The devices have saved high-profile athletes’ lives, but utilization by bystanders at recreational facilities is low, UT Southwestern researchers find.

Automated external defibrillators (AEDs) are underutilized during cardiac arrest episodes despite laws in some states requiring their availability in high-risk areas such as athletic facilities, researchers at UT Southwestern Medical Center found. 

According to the study, published in JAMA Internal Medicine, state mandates have not improved bystander AED use at recreational facilities.

“Nearly half of all out-of-hospital cardiac arrest victims in our study had an initial shockable rhythm, which is a potentially fatal heart rhythm that can be restored back to normal with the prompt and appropriate use of a defibrillator,” says study first author Ahmed A. Kolkailah, MD, MSc, a fellow in UT Southwestern’s division of cardiology, in a release. “Despite their critical value, AEDs were used by bystanders in fewer than 20% of those incidents, and this pattern of AED use was similar in states with and without laws mandating AEDs at athletic facilities.”

In recent years, several well-known athletes and many amateurs have benefited from the availability of AEDs, including pro football player Damar Hamlin after his collapse from cardiac arrest during a game in January 2023.

To better understand the pattern of bystander AED use across states and whether this pattern differs based on laws mandating their availability at athletic facilities, UT Southwestern researchers studied data from the Cardiac Arrest Registry to Enhance Survival from 2013 through 2021, measuring bystander AED application and survivor outcomes for cardiac arrest cases occurring at recreational facilities. Included in this category were gymnasiums and fitness facilities as well as campsites, beaches, public parks, and trails.

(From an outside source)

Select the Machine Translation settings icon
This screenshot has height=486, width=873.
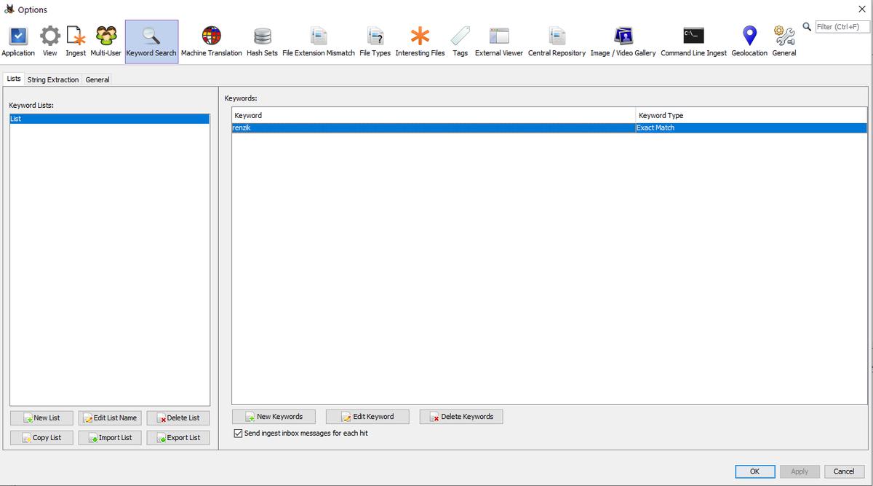tap(211, 42)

Kolkailah and his colleagues excluded incidents witnessed by a first responder; those in one state that didn’t pass an AED law until 2020; and those in states with fewer than five cardiac arrest cases. The study included 4,145 cases at recreational facilities in 13 states with AED laws and 5,145 cases in 27 states without AED laws. 

In states with mandates, AEDs were used in 19% of all recreational facility cardiac arrests. Median rate of survival to hospital admission for patients in those states was 44.5%, with 31% surviving to discharge. The rates were nearly the same in states without mandates, where AEDs were used in 18.2% of cardiac arrest cases. Median survival to hospital admission was 45%, and the rate to discharge was 28.4%.

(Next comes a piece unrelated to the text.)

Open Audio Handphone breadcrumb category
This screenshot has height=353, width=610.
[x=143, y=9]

“The data similarities between states with AED mandates and those without suggest that improving bystander AED use will need to go beyond legislative measures,” says senior author Saket Girotra, MD, associate professor in the division of cardiology in the department of internal medicine, who mentored Kolkailah on the study, in a release. “Even the best-performing state with mandates in place had AED usage in just 28.8% of cardiac arrest cases occurring at recreational facilities.”

The researchers recommend collaboration between medical personnel and athletic/recreational facility staff to support AED awareness and usage.

“College and professional athletes have the advantage of highly skilled medical professionals on-site who know where to find the AED and how to use it, but that’s not the case at many recreational facilities where often the initial intervention is from a nonmedical bystander,” Kolkailah says in a release. “Collective efforts are needed, such as ensuring AEDs are available with easy-to-follow signs and directions, guidance from dispatchers in case of an emergency while professional help arrives, and continued education on prompt and appropriate use of AEDs without fear of causing harm—much like we’ve done over the years with CPR.”

AEDs are not required at recreational facilities in Texas. However, the state mandates them at schools, athletic practice facilities, and competitions as well as in dentist offices and nursing homes.